Linux-NFS Archive on lore.kernel.org
 help / color / Atom feed
* [PATCH 0/8] Reduce the refcount pressure of NFS on struct cred
@ 2020-02-10 19:13 Trond Myklebust
  2020-02-10 19:13 ` [PATCH 1/8] NFS: alloc_nfs_open_context() must use the file cred when available Trond Myklebust
  0 siblings, 1 reply; 9+ messages in thread
From: Trond Myklebust @ 2020-02-10 19:13 UTC (permalink / raw)
  To: linux-nfs

The NFS and RPC layer currently always takes a reference to the
credential passed by the user, even in the case where the RPC call
is synchronous, or the cred is also being pinned by file pointers
and open contexts.
In addition, the access cache will take a reference for each cache entry
on each file that we've looked up.

This patch set attempts to reduce the amount of references that the NFS
layer holds, by optimising away a few cases where we're taking the
refcount unnecessarily. It also sets a more stringent limit on the
number of access cache entries that the NFS layer holds.

Trond Myklebust (8):
  NFS: alloc_nfs_open_context() must use the file cred when available
  SUNRPC: Add a flag to avoid reference counts on credentials
  SUNRPC: Don't take a reference to the cred on synchronous tasks
  NFS: Assume cred is pinned by open context in I/O requests
  NFSv4: Avoid referencing the cred unnecessarily during NFSv4 I/O
  NFSv4: Avoid unnecessary credential references in layoutget
  NFS: Avoid referencing the cred twice in async rename/unlink
  NFS: Limit the size of the access cache by default

 fs/nfs/dir.c                 |  2 +-
 fs/nfs/inode.c               | 10 +++++-----
 fs/nfs/nfs4proc.c            | 12 ++++++------
 fs/nfs/pagelist.c            |  2 +-
 fs/nfs/pnfs.c                |  3 +--
 fs/nfs/unlink.c              |  4 ++--
 fs/nfs/write.c               |  2 +-
 include/linux/sunrpc/sched.h |  1 +
 net/sunrpc/clnt.c            |  8 ++++++--
 net/sunrpc/sched.c           |  3 ++-
 10 files changed, 26 insertions(+), 21 deletions(-)

-- 
2.24.1


^ permalink raw reply	[flat|nested] 9+ messages in thread

* [PATCH 1/8] NFS: alloc_nfs_open_context() must use the file cred when available
  2020-02-10 19:13 [PATCH 0/8] Reduce the refcount pressure of NFS on struct cred Trond Myklebust
@ 2020-02-10 19:13 ` Trond Myklebust
  2020-02-10 19:13   ` [PATCH 2/8] SUNRPC: Add a flag to avoid reference counts on credentials Trond Myklebust
  0 siblings, 1 reply; 9+ messages in thread
From: Trond Myklebust @ 2020-02-10 19:13 UTC (permalink / raw)
  To: linux-nfs

If we're creating a nfs_open_context() for a specific file pointer,
we must use the cred assigned to that file.
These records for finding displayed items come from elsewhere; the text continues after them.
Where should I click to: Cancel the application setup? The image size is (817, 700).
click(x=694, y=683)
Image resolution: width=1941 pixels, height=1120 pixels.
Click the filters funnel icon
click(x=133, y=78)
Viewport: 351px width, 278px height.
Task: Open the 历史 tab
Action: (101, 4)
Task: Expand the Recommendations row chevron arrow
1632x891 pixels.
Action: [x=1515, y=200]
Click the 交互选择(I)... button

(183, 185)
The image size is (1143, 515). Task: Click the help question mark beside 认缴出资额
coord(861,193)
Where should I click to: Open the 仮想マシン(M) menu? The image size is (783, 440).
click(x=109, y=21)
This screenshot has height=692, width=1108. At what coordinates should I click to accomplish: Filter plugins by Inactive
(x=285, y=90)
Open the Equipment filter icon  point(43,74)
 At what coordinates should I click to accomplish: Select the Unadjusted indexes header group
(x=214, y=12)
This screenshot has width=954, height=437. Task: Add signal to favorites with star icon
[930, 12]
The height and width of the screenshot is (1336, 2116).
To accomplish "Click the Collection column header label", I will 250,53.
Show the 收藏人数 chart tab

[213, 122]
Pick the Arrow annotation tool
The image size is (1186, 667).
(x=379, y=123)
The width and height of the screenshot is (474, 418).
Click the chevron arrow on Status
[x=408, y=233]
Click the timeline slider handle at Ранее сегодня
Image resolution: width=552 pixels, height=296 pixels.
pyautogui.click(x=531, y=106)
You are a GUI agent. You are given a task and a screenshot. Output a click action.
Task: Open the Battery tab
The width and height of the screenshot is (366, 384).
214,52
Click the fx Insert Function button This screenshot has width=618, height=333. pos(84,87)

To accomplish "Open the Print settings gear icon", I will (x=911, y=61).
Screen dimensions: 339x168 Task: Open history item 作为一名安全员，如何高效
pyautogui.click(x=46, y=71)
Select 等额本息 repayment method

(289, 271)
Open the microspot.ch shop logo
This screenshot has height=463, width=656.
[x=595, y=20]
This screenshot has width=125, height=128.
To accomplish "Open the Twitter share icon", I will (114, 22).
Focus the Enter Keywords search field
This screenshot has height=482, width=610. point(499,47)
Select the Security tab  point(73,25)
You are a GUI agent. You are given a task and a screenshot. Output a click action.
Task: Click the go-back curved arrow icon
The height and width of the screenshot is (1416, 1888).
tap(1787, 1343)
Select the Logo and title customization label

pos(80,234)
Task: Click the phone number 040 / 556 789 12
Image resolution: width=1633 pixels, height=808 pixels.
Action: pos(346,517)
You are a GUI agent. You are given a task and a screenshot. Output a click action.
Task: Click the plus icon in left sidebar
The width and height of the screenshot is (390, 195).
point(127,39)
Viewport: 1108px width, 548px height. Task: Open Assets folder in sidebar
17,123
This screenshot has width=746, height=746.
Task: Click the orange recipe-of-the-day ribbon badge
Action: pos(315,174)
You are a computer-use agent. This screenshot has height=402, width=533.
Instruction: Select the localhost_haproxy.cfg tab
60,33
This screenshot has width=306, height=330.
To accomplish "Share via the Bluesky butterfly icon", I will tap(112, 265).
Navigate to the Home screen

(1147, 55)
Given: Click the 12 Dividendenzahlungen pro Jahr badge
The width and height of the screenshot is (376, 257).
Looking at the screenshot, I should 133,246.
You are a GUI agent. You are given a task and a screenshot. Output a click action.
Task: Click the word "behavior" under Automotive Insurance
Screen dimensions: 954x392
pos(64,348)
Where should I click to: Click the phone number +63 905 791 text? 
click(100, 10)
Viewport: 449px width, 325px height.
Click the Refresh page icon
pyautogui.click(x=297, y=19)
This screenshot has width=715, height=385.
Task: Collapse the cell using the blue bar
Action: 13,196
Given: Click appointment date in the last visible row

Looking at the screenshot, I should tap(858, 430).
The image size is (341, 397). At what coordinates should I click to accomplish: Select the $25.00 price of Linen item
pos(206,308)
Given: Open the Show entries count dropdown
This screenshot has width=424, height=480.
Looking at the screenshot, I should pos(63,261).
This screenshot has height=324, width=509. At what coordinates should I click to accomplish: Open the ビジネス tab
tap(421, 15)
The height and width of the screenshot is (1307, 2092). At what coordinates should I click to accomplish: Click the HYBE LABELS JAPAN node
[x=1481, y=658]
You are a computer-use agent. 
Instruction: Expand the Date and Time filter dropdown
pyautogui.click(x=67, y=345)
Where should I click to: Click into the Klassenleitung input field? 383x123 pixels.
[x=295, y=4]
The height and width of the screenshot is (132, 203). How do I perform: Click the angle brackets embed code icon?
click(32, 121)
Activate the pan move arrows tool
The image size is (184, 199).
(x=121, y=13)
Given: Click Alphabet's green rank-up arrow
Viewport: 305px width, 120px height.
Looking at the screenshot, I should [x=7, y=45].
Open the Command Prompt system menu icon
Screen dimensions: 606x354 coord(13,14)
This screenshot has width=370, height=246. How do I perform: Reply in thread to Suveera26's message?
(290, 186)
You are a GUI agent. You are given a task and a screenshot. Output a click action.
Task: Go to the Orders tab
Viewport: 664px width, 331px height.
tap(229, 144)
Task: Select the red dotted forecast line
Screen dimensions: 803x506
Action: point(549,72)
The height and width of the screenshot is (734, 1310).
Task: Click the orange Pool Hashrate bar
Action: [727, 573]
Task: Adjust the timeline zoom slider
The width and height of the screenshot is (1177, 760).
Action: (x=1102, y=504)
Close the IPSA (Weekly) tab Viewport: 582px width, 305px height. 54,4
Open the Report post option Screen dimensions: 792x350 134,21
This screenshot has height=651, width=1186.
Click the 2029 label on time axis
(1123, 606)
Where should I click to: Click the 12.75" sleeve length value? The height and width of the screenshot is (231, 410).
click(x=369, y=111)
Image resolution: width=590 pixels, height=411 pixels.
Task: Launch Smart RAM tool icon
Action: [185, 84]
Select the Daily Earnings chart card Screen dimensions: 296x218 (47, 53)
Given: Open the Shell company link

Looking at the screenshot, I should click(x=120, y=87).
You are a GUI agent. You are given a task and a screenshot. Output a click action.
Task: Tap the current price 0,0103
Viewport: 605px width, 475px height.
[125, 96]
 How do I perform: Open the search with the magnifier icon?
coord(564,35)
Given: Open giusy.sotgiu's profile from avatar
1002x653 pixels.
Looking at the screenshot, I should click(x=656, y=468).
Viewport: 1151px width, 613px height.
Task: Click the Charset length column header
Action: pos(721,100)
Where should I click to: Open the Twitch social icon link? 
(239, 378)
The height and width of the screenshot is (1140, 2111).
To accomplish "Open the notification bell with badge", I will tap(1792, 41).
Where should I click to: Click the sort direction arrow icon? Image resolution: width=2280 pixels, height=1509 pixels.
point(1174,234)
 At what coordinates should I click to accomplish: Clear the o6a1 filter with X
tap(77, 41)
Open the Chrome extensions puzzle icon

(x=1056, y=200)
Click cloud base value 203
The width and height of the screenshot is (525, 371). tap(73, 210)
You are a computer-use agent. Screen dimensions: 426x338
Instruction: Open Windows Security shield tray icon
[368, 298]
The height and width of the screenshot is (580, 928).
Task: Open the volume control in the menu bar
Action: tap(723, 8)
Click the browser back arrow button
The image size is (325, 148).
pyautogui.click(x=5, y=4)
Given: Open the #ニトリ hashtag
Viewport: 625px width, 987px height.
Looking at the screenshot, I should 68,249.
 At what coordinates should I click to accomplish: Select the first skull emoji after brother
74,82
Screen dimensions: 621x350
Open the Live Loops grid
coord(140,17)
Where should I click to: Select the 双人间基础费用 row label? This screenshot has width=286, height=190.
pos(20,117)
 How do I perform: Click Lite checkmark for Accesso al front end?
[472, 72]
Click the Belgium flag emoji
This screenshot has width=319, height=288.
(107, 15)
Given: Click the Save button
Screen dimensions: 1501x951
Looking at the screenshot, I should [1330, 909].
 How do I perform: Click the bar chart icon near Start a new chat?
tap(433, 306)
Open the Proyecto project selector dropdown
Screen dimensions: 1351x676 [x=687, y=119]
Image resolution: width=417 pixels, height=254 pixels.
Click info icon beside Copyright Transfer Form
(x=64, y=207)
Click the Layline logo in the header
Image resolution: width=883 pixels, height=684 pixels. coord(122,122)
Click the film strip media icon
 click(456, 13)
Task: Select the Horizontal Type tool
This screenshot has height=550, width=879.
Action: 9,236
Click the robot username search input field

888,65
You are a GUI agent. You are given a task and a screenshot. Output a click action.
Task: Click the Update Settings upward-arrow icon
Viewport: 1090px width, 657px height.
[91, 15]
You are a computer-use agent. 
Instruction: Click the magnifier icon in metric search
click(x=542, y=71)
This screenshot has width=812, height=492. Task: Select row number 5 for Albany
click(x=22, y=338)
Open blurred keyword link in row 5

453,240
Fixes: a52458b48af1 ("NFS/NFSD/SUNRPC: replace generic creds with 'struct cred'.")
Signed-off-by: Trond Myklebust <trond.myklebust@hammerspace.com>
---
 fs/nfs/inode.c | 10 +++++-----
 1 file changed, 5 insertions(+), 5 deletions(-)

diff --git a/fs/nfs/inode.c b/fs/nfs/inode.c
index 11bf15800ac9..a10fb87c6ac3 100644
--- a/fs/nfs/inode.c
+++ b/fs/nfs/inode.c
@@ -959,16 +959,16 @@ struct nfs_open_context *alloc_nfs_open_context(struct dentry *dentry,
 						struct file *filp)
 {
 	struct nfs_open_context *ctx;
-	const struct cred *cred = get_current_cred();
 
 	ctx = kmalloc(sizeof(*ctx), GFP_KERNEL);
-	if (!ctx) {
-		put_cred(cred);
+	if (!ctx)
 		return ERR_PTR(-ENOMEM);
-	}
 	nfs_sb_active(dentry->d_sb);
 	ctx->dentry = dget(dentry);
-	ctx->cred = cred;
+	if (filp)
+		ctx->cred = get_cred(filp->f_cred);
+	else
+		ctx->cred = get_current_cred();
 	ctx->ll_cred = NULL;
 	ctx->state = NULL;
 	ctx->mode = f_mode;
-- 
2.24.1


^ permalink raw reply	[flat|nested] 9+ messages in thread

* [PATCH 2/8] SUNRPC: Add a flag to avoid reference counts on credentials
  2020-02-10 19:13 ` [PATCH 1/8] NFS: alloc_nfs_open_context() must use the file cred when available Trond Myklebust
@ 2020-02-10 19:13   ` Trond Myklebust
  2020-02-10 19:13     ` [PATCH 3/8] SUNRPC: Don't take a reference to the cred on synchronous tasks Trond Myklebust
  0 siblings, 1 reply; 9+ messages in thread
From: Trond Myklebust @ 2020-02-10 19:13 UTC (permalink / raw)
  To: linux-nfs

Add a flag to signal to the RPC layer that the credential is already
pinned for the duration of the RPC call.

Signed-off-by: Trond Myklebust <trond.myklebust@hammerspace.com>
---
 include/linux/sunrpc/sched.h | 1 +
 net/sunrpc/clnt.c            | 5 +++--
 net/sunrpc/sched.c           | 3 ++-
 3 files changed, 6 insertions(+), 3 deletions(-)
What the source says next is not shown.